- **TASK INSTRUCTIONS**: A full, exact copy of the records below is the required answer.

- **SUPPLIED DATA**:
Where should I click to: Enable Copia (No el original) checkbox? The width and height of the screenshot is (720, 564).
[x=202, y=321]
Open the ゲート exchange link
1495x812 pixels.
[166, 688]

- **TASK ANSWER**:
Where should I click to: Enable Copia (No el original) checkbox? The width and height of the screenshot is (720, 564).
[x=202, y=321]
Open the ゲート exchange link
1495x812 pixels.
[166, 688]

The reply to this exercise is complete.